Rachão e treino de faltas fecham os 17 dias de preparação do Brasil

Felipão disse que estratégia de treinamentos na Granja Comary e amistosos foram proveitosos; "Evoluímos bastante", resumiu

iG Minas Gerais | THIAGO NOGUEIRA |

São Paulo. Último treino, últimos segundo para acertar o que ainda há de errado na seleção brasileira antes da abertura da Copa do Mundo, nesta quinta-feira, às 17h. Praticamente na mesma hora do jogo, os atletas fizeram o reconhecimento do Itaquerão nesta quarta-feira.

Rodeado por helicópteros que se revezavam por todos os lados do estádio e acompanhado de alguns curiosos que trabalhavam na arena, o time de Felipão fez o típico rachão, dividindo o plantel em duas equipes.

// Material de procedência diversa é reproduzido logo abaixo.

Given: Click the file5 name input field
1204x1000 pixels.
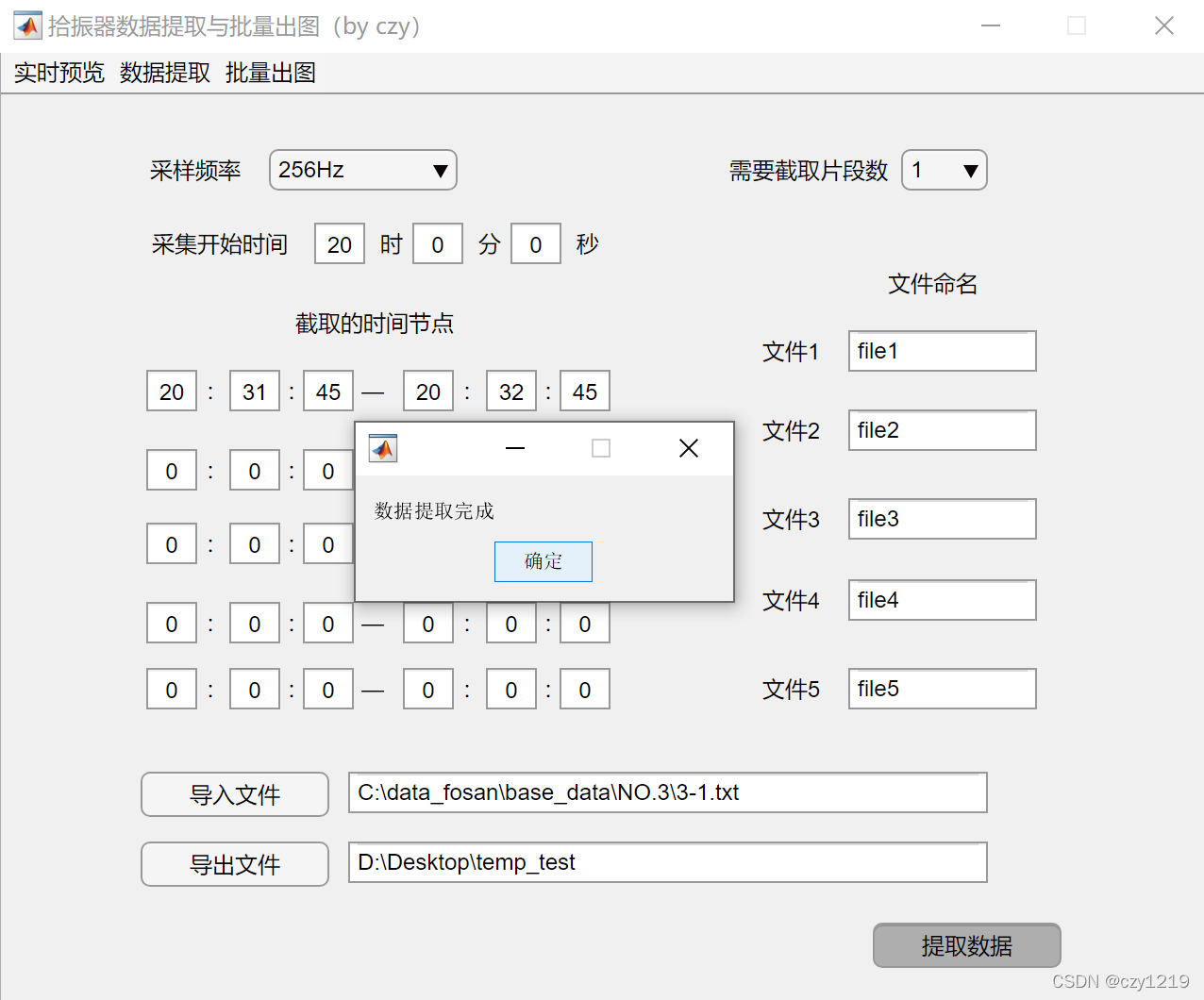Looking at the screenshot, I should tap(942, 689).
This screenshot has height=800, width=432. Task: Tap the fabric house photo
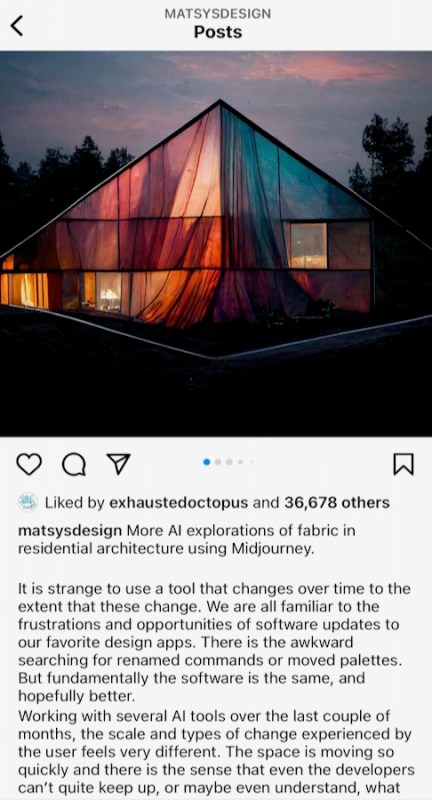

Só ficavam fora da atividade com o grupo aqueles que, um de cada vez, iam treinar cobranças de faltas. Daniel Alves, Marcelo, David Luiz, Oscar e Neymar se apresentaram para o trabalho de tiro livre.

Foram 17 dias de preparação, entre treinamentos na Granja Comary, em Teresópolis, e os dois amistosos, contra Panamá e Sérvia. O técnico Luiz Felipe Scolari não tem nada a reclamar.

“Se eu fosse escolher de novo, faria a mesma estratégia. Evoluímos bastante. Estávamos sem jogar juntos há três meses. Cada um chegou em diferentes condições. Fizemos os amistosos, fomos crescendo, tudo dentro do planejado, seguindo à risca. Foi ótimo”, analisou o treinador.